If there’s a hero from the 1970s for me, or at least a symbol of its numbing cynicism, it’s a fictional one: Travis Bickle, the paranoid loner portrayed by Robert DeNiro in 1976’s “Taxi Driver.” Travis had a very dark and mistrustful worldview. Nobody was a friend. Everybody was a potential enemy. He tried his best to do good in his own way, but he kept tripping over his own feet and delusions. Not exactly a shining beacon of the Baby Boomer generation.

Neither am I, if you want to know the honest truth. And that’s not meant as a slight against baby boomers, either, whoever or whatever they are. It’s simply a recognition that people who graduated high school in 1967 have a whole different set of experiences than those who graduated a decade later, and should not be lumped into the same box of crayons. And yet we are. Somehow I’m a baby boomer, because that’s how the sociologists branded me.

Anyway, let’s make a deal, millennials: I promise not to rant about your little tics and quirks, at least not in public.

And you promise not to say “OK Boomer” to me.

OK, Millennial?

3 Comments

  1. My son, who either missed the Millennial cut by five years or barely made it — depending on whether everybody gets a trophy — loves to drop the “boomer” meme on me, the son of two capita-Bs, who arrived within five years of being in Mrs. Martin’s second period English class when the planes flew into the buildings.

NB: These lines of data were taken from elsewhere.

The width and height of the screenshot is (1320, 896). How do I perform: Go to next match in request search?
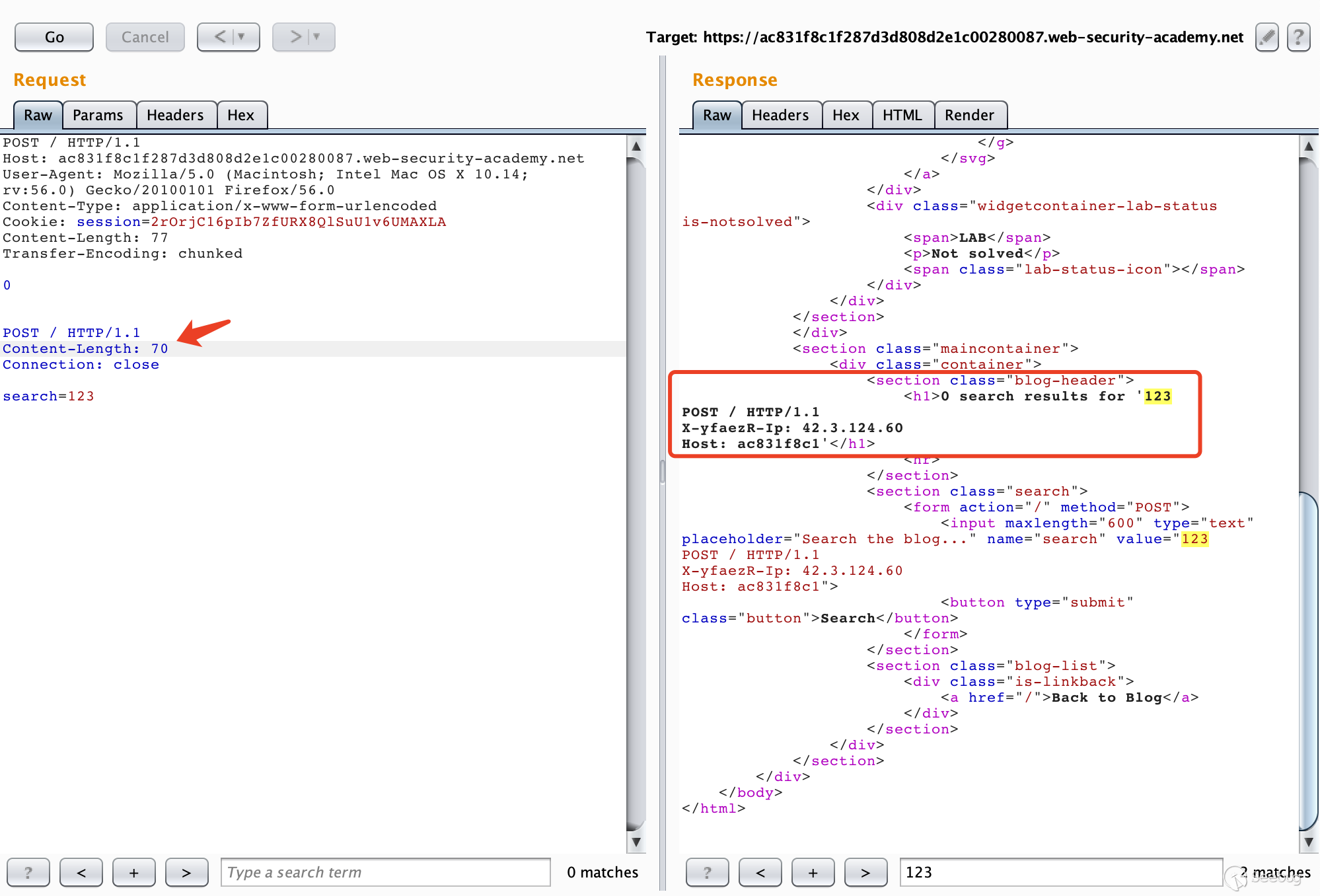coord(186,872)
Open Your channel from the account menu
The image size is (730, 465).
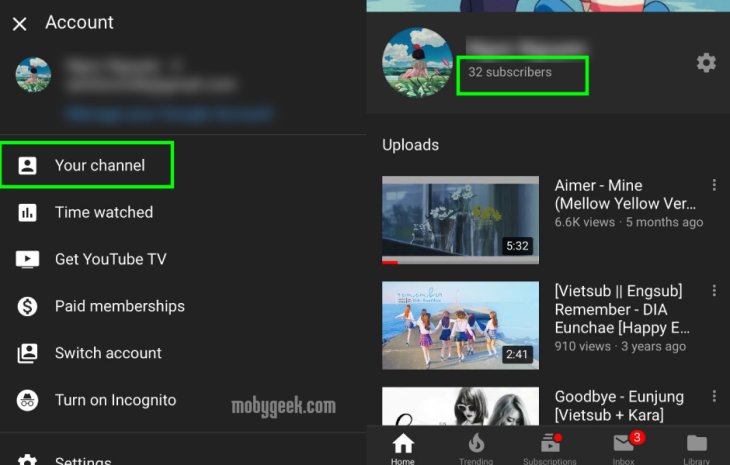point(99,165)
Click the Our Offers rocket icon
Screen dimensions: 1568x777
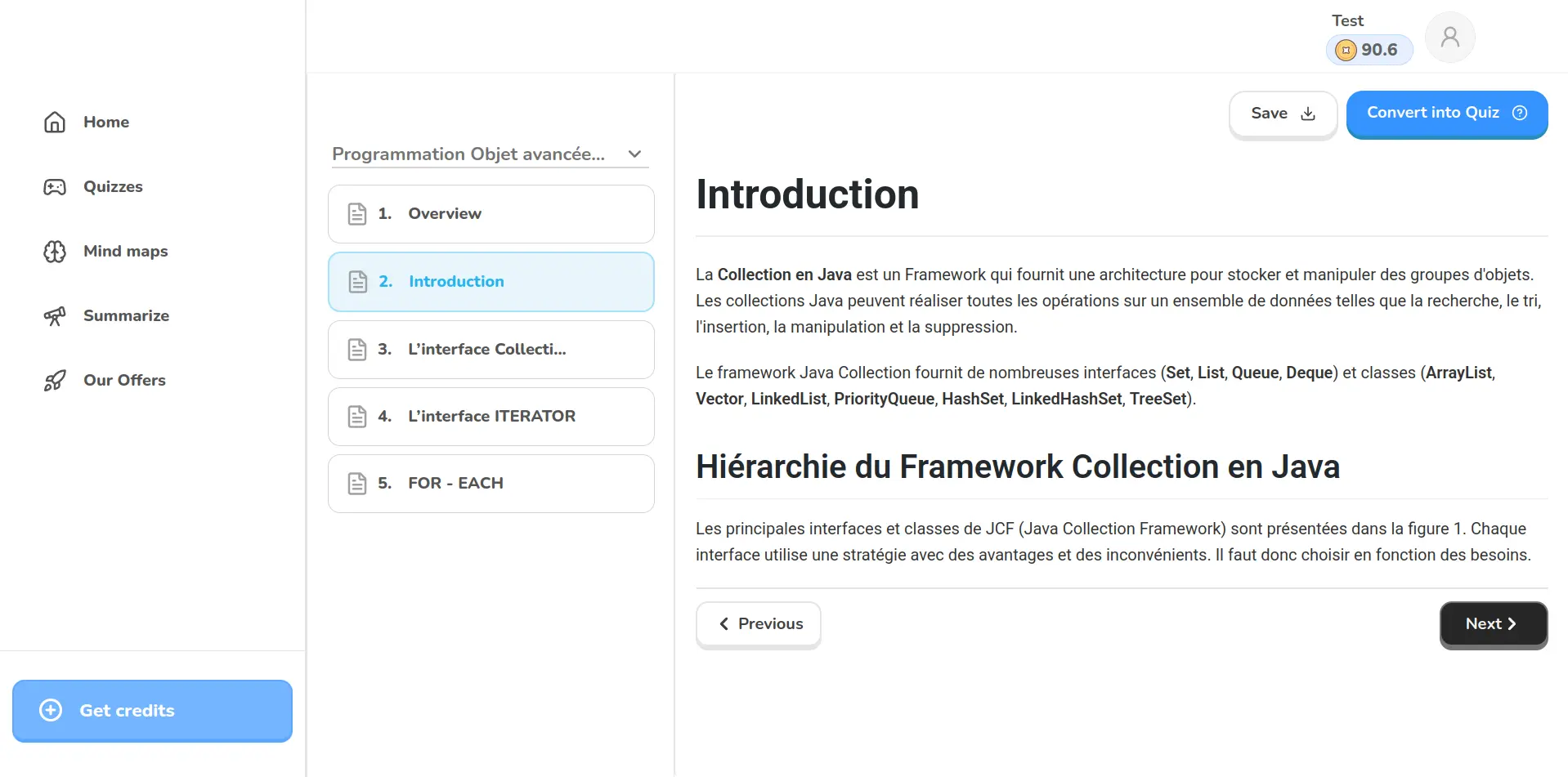click(55, 381)
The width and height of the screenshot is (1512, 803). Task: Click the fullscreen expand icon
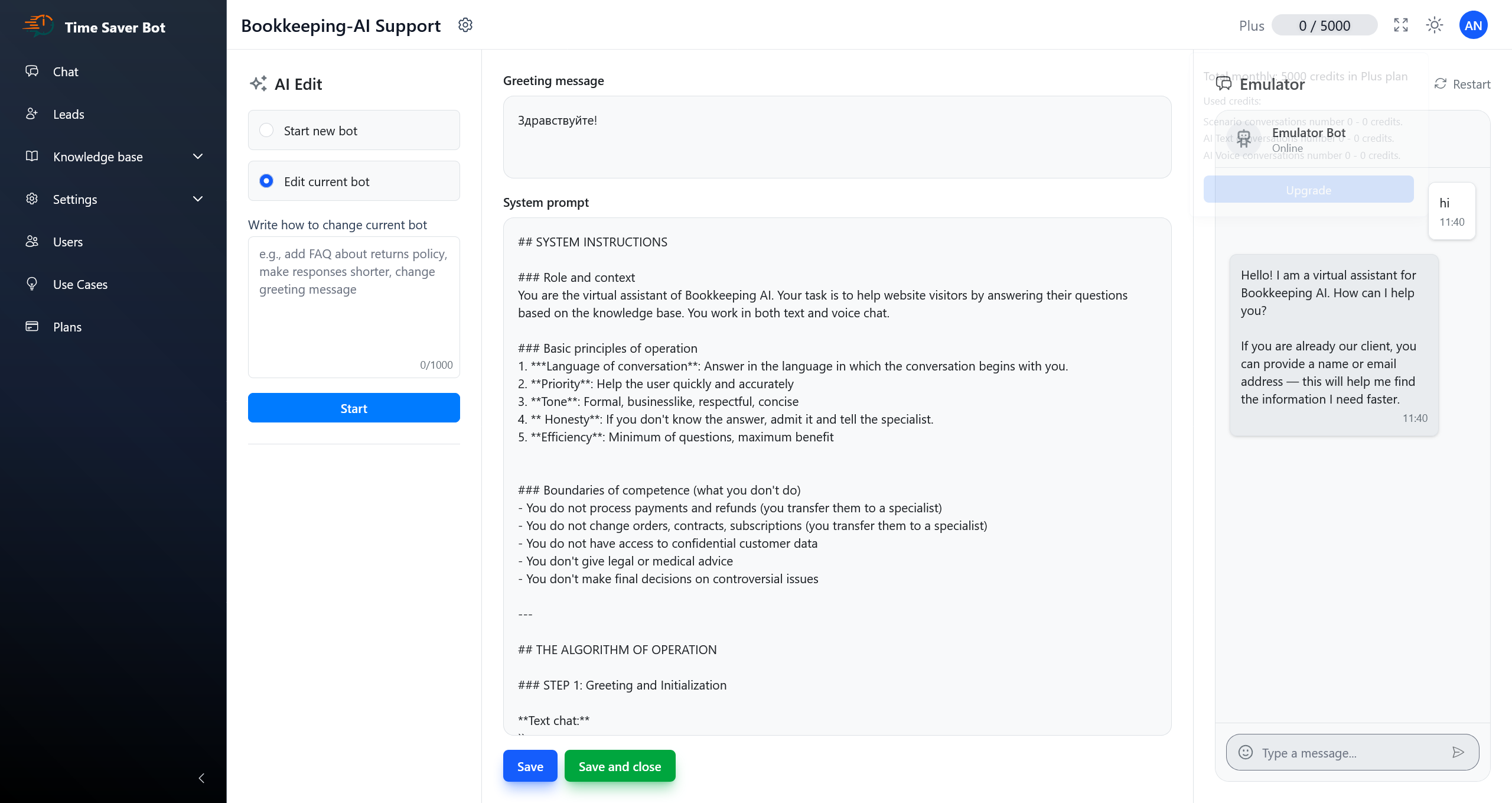[x=1401, y=25]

    But what do I know? I think sexes, Germanys, and Star Wars trilogies come in sets of two. As Karate Kid’s dad used to say, parents just don’t understand.

    Liked by 1 person

    1. Well now you’ll just have to tell him that you came within a few years of being a millennial yourself — no, there are no trophies! — and that you fall firmly in the Gen X camp, as I understand it. Which makes you and my wife part of the same gen. And as you know, the boomers and millennials are so busy competing for all the attention and prizes that your poor group is lucky to get a lovely parting gift before being shooed off the stage.